## Yönerge
Gösterilen metni "Çağımızın Belası: Endüstriyel" ifadesinden başlayıp "2.4 milyar dolar." ifadesi de dahil olmak üzere yeniden yaz. Bunu yaparken "para çarkı" ifadesini "gelir" ile değiştir.

## Gösterilen Metin
Çağımızın Belası: Endüstriyel Futbol – Çağın Erdinç
“Futbol, asla sadece futbol değildir.” Simon Kuper’in bu sözü, dünden bugüne çok daha anlamlı hale geldi. Neden mi? Gelin, bu tespite öncelikle rakamlarla bakalım. Örneğin sadece ABD ve Kanada’da futboldan dönen para çarkı 200 milyar doların üzerinde. Uluslararası futbolun “IMF’si” diyebileceğimiz FİFA’nın son 4 yılda yalnızca televizyon yayın haklarından elde ettiği toplam para 2.4 milyar dolar.
FİFA’nın bileşeni olan UEFA’nın organize ettiği Euro 2016’yı izlerken bu rakamı tekrar düşünmekte fayda var. TRT “en güzel açılardan”pozisyonların tekrarını ısıta ısıta ekranlara getiriyor. HD kalitesinde maçlar izletiyor! Kimin parasıyla? Halkın parasıyla! TRT, halkın vergilerini “yayın hakkı bedeli” olarak uluslararası futbol kuruluşlarına ödüyor. Yaz boyunca halkın parasıyla halka futbol izletiliyor. Bir de sanki kendi ceplerinden yayınlıyorlarmış gibi “TRT’den bir hizmet daha” temalı reklamlarla Euro 2016 sürecine ısıtılıyoruz.

## Veri Bölümü
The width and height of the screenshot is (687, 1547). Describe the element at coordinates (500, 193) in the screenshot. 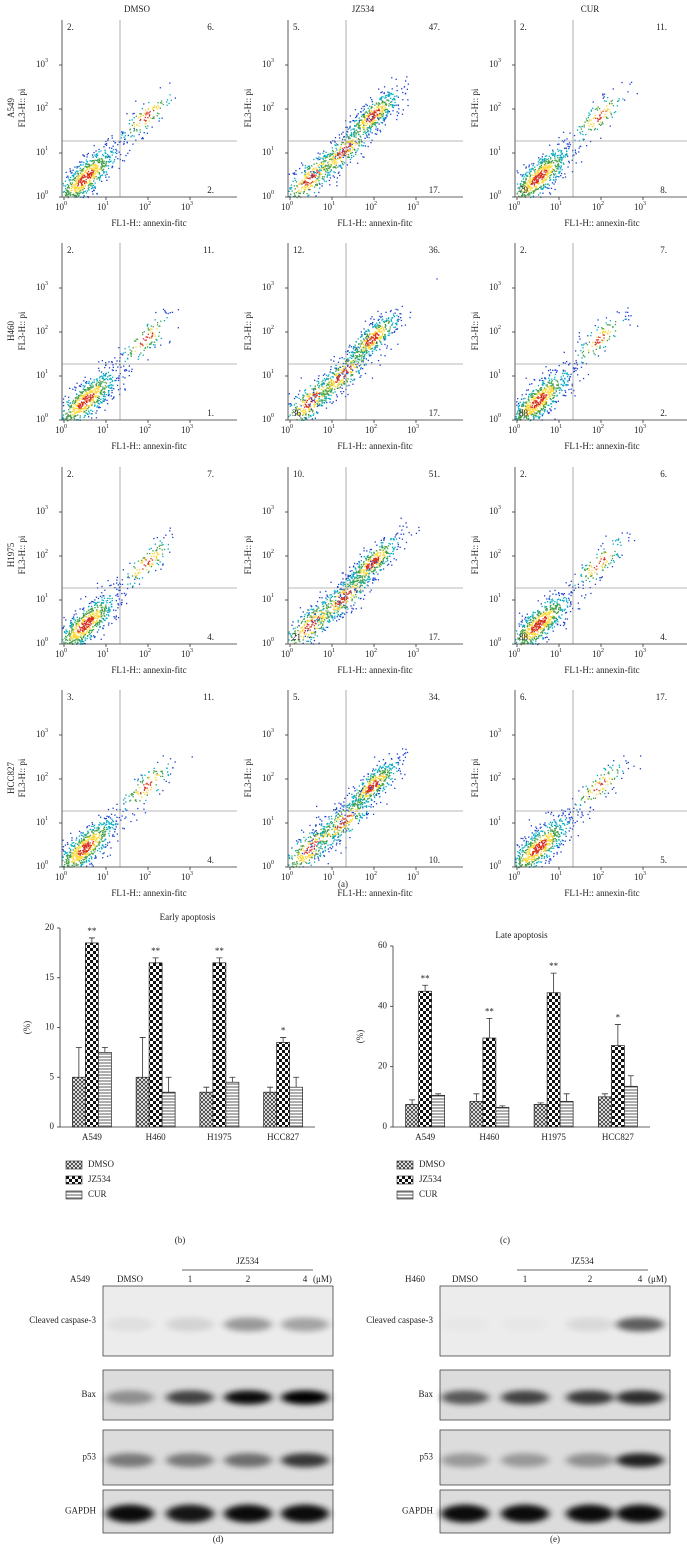

I see `tick-exponent: 0` at that location.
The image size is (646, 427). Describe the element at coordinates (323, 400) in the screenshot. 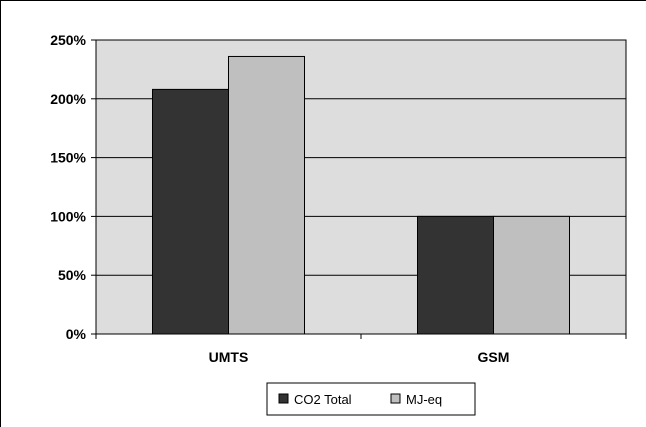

## Alıştırmanın Sonucu
Çağımızın Belası: Endüstriyel Futbol – Çağın Erdinç
“Futbol, asla sadece futbol değildir.” Simon Kuper’in bu sözü, dünden bugüne çok daha anlamlı hale geldi. Neden mi? Gelin, bu tespite öncelikle rakamlarla bakalım. Örneğin sadece ABD ve Kanada’da futboldan dönen gelir 200 milyar doların üzerinde. Uluslararası futbolun “IMF’si” diyebileceğimiz FİFA’nın son 4 yılda yalnızca televizyon yayın haklarından elde ettiği toplam para 2.4 milyar dolar.